> [Aufgabe 1] Zitiere aus dem Thread zum langsamen WLAN am Y50-70 den Abschnitt, der mit "Ich habe doch" anfängt und bis einschließlich "mit Windows 7." reicht.

### Text zum Lesen ###

# WLAN Problem mit Y50-70 (geschwindigkeit)



## n0lie (29. September 2015)

Moin Leute,
ich habe einen Y50-70 und der ist eigentlich SPITZE, aber leider nur eigentlich....
Das Wlan ist sehr langsam.
Es ist so langsam das sich kaum eine Inet Seite aufbaut.

Mein Macbook steht genau neben dem Y50 und beide verwendet das gleiche Internet, der Apfel macht keine Probleme...

Wlan Karte: 
realtek rtl8723be wireless lan 802.11n pci-e nic

Ich habe bereits gesucht und einiges ausprobiert, aber erfolgreich war ich noch nicht !
Lan Kabel angeschlossen -> alles bestens.
Treiber deinstalliert und den neuesten installiert -> bringt nichts.
Neustart ->bringt auch nichts.
realtek rtl8723be Energiespar Optionen ausgeschaltet ->bringt auch nichts 

So wie ich es beurteilen kann ist es ein häufiges Problem, aber fündig wurde ich bis jetzt noch nicht.

Glaubt ihr es ist ein hardware Fehler und ich sollte ihn zurückschicken oder ist es einstellungssache ?


schöne grüße


----------



## DKK007 (29. September 2015)

Welches Betriebssystem?


----------



## n0lie (29. September 2015)

Windows 10


----------



## n0lie (30. September 2015)

Ich habe es nochmal in einem anderen Netzwerk ausprobiert, da Lenovo oft das Problem bei dem Router sieht.
Mac: 8 mbps
Y50:2mbps....

 Ich habe doch keine 1000 Euro für eine Schüssel ausgegeben wo das heuzutage grundlegenste nicht funktioniert ???


----------



## norse (30. September 2015)

Hey

ich habe gerade ein Y50-70  neben mir ... allerdings mit Windows 7.

Der Router steht eine Armlänge weit weg von dem Gerät und er steht bei ganzen 72Mbs ... wenn ich  mich weiter weg bewege kannst du dir denken was passiert.
EDIT: eben gerade ist er sogar auf 52Mbs gefallen ... und das bei Armlänge Entfernung zum Router
das scheint wohl der billige WLAN Chip zu sein. die kann man tauschen, kein Problem - aber man benötigt einen Lenovo gebrandeten, da es eine BIOS / UEFI Sperre für ungebrandete WLANs gibt, sodass das Notebook dann nicht startet.

Also bleibt nur eine teurere WLAN Karte von lenvoo kaufen oder es mit einem BIOS Mod zu probieren ...


----------



## n0lie (30. September 2015)

oder zurück schicken   (hab ihn erst eine Woche) 
Was kostet so eine Wlan Karte ? und welche taugt etwas ? Wenn das nur 20 Euro sind, dann kauf ich mir lieber eine neue Wlan Karte, da ich ansonsten sehr zufrieden bin mit dem Laptop


----------



## norse (30. September 2015)

###

> [Aufgabe 2] Schreib alle Zeilen unterhalb dieser Aufgabe als nummerierte Liste auf und lass dabei die Leerzeilen weg. Die Bilder kommen nicht in die Antwort.

### Vorliegende Daten ###

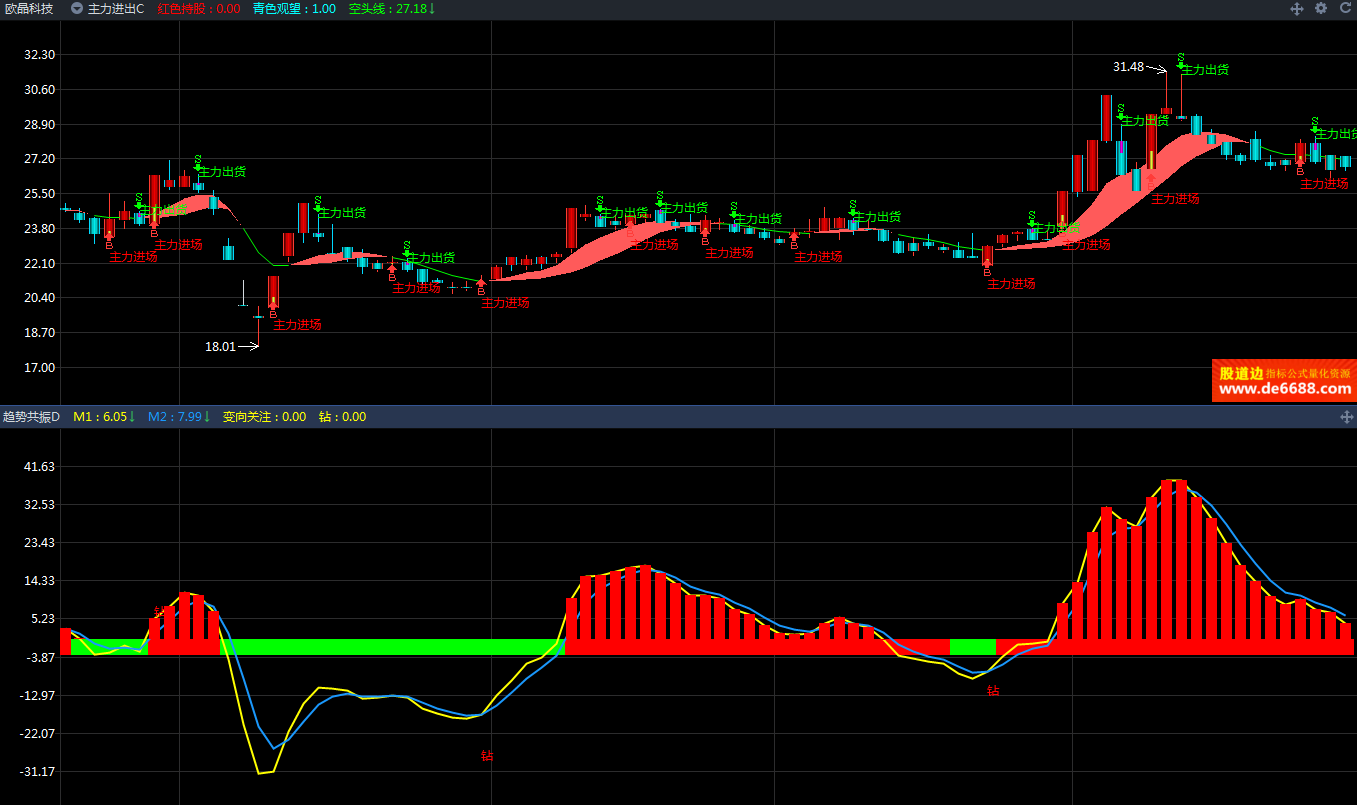Click the 主力进出C indicator name

[x=116, y=8]
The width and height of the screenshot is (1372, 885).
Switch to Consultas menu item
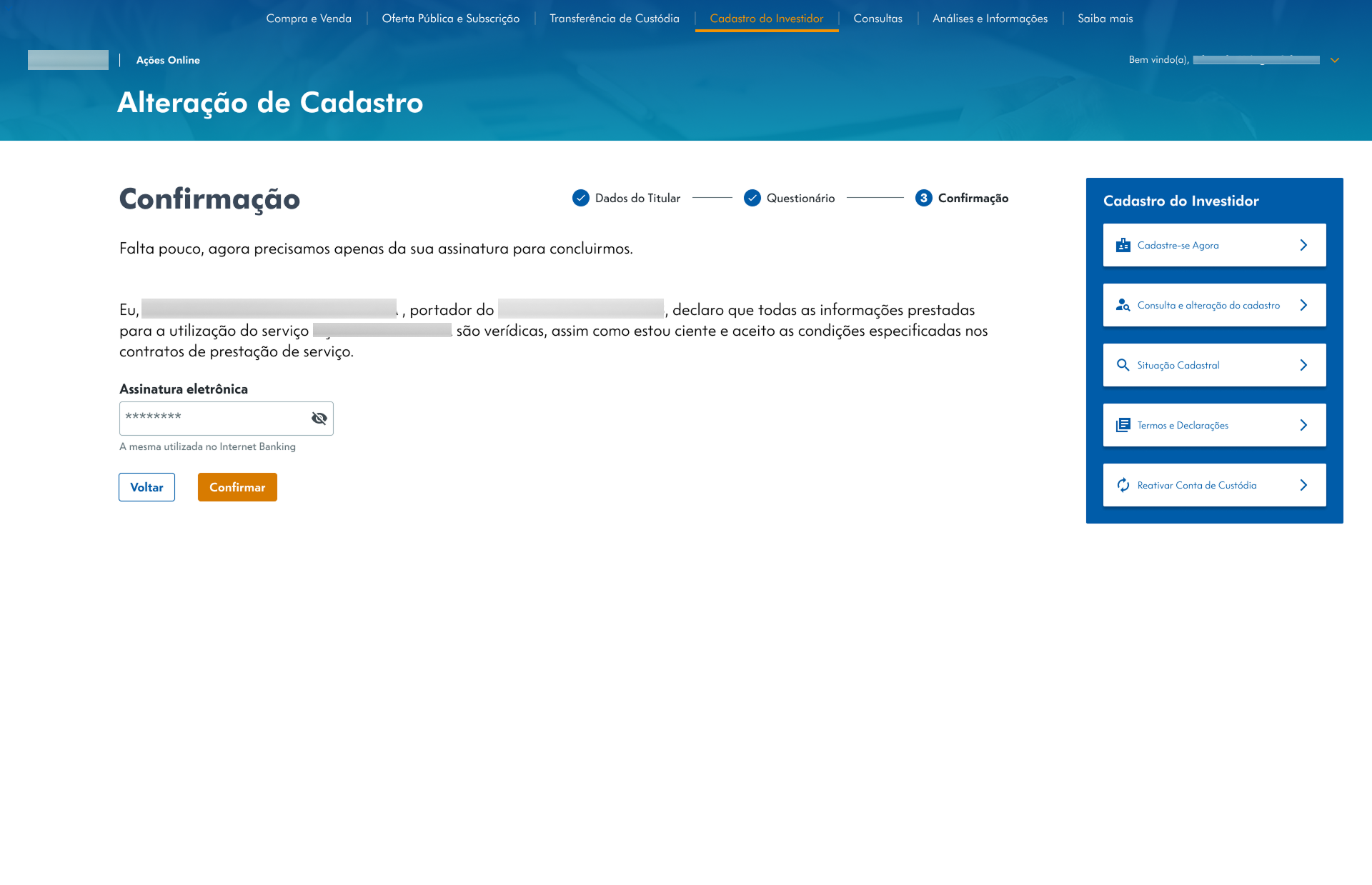[x=878, y=19]
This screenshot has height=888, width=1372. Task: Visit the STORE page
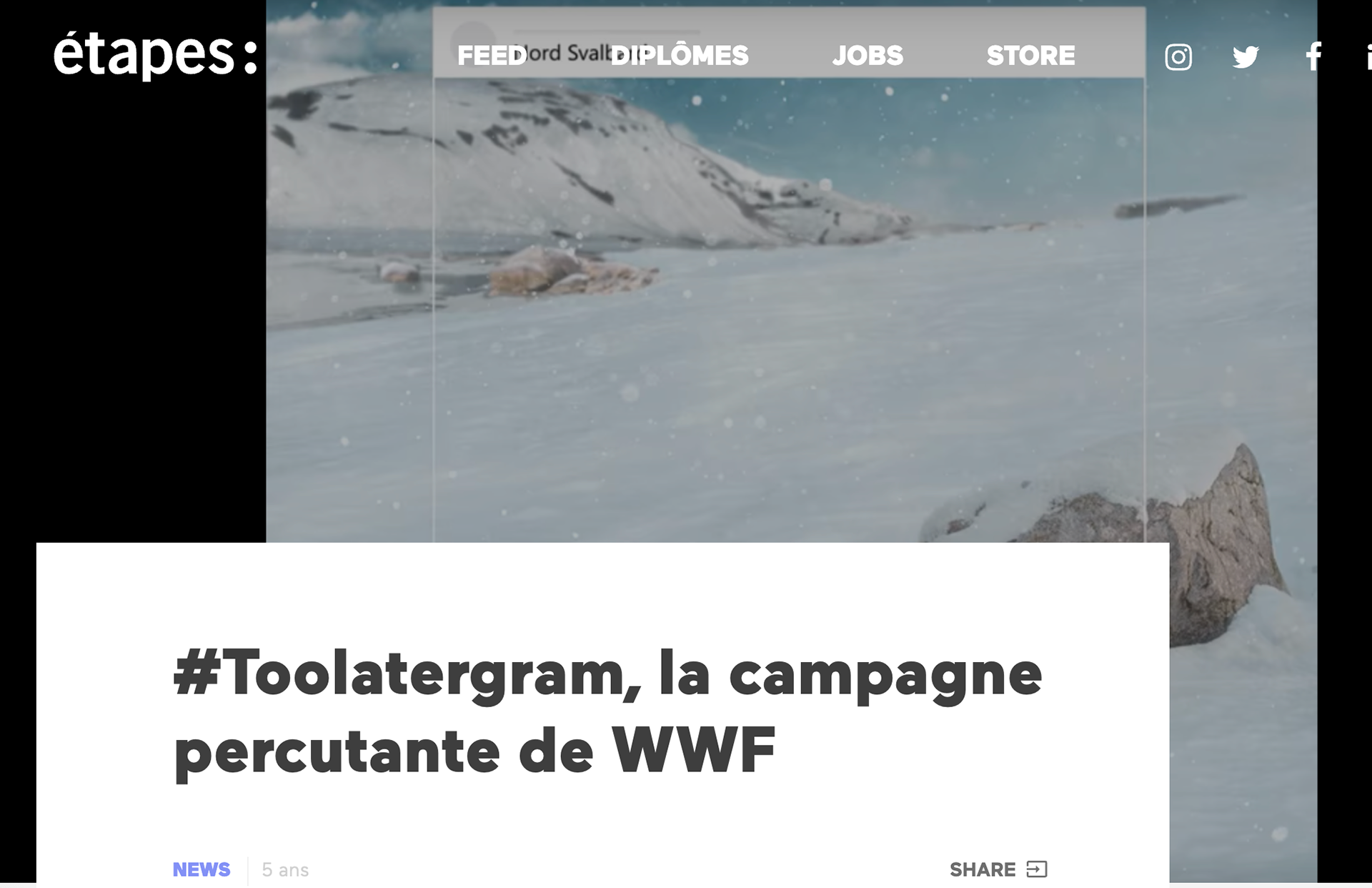pyautogui.click(x=1030, y=56)
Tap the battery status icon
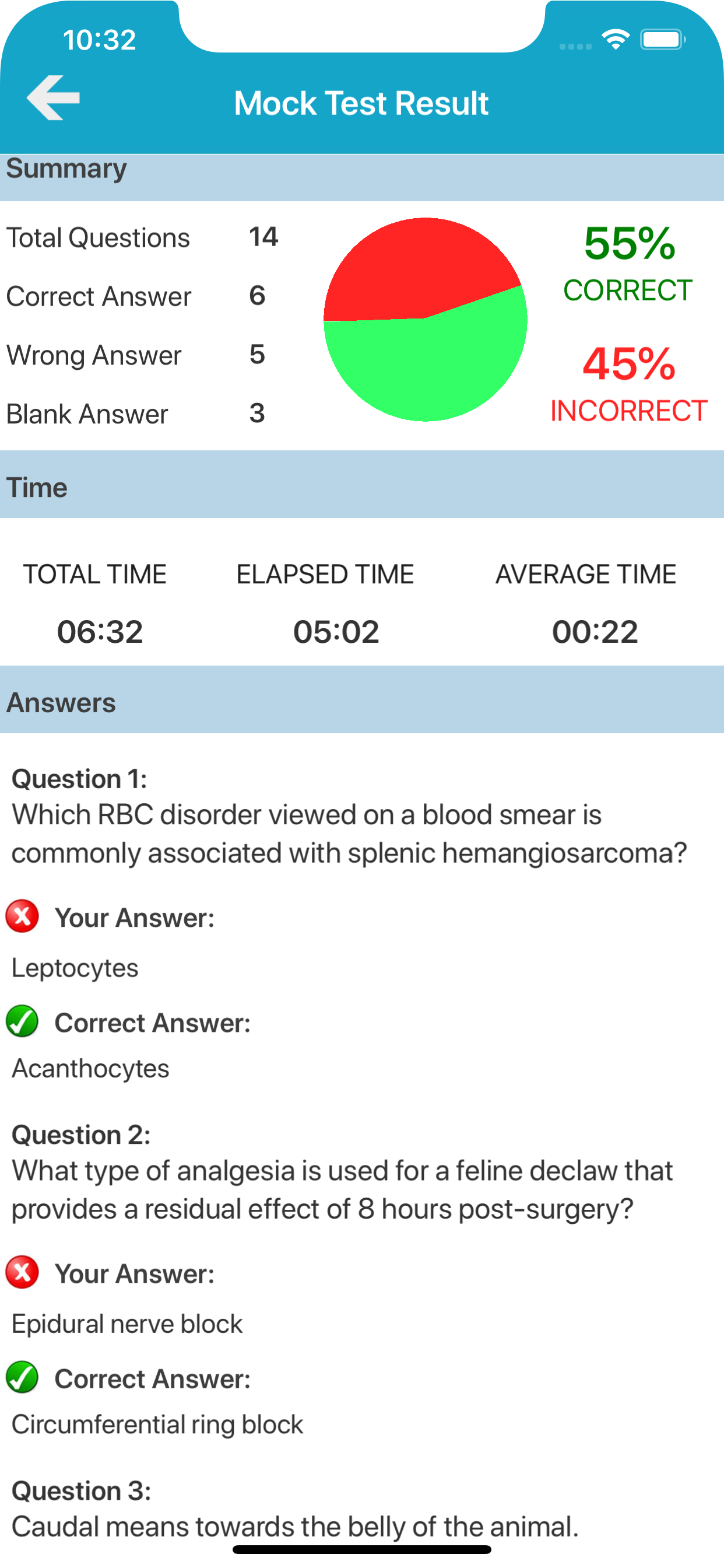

###

> [Lösung 1]
Ich habe doch keine 1000 Euro für eine Schüssel ausgegeben wo das heuzutage grundlegenste nicht funktioniert ???


----------



## norse (30. September 2015)

Hey

ich habe gerade ein Y50-70  neben mir ... allerdings mit Windows 7.

> [Lösung 2]
1. Click the 主力进出C indicator name
2. [x=116, y=8]
3. The width and height of the screenshot is (1372, 885).
4. Switch to Consultas menu item
5. [x=878, y=19]
6. This screenshot has height=888, width=1372. Task: Visit the STORE page
7. pyautogui.click(x=1030, y=56)
8. Tap the battery status icon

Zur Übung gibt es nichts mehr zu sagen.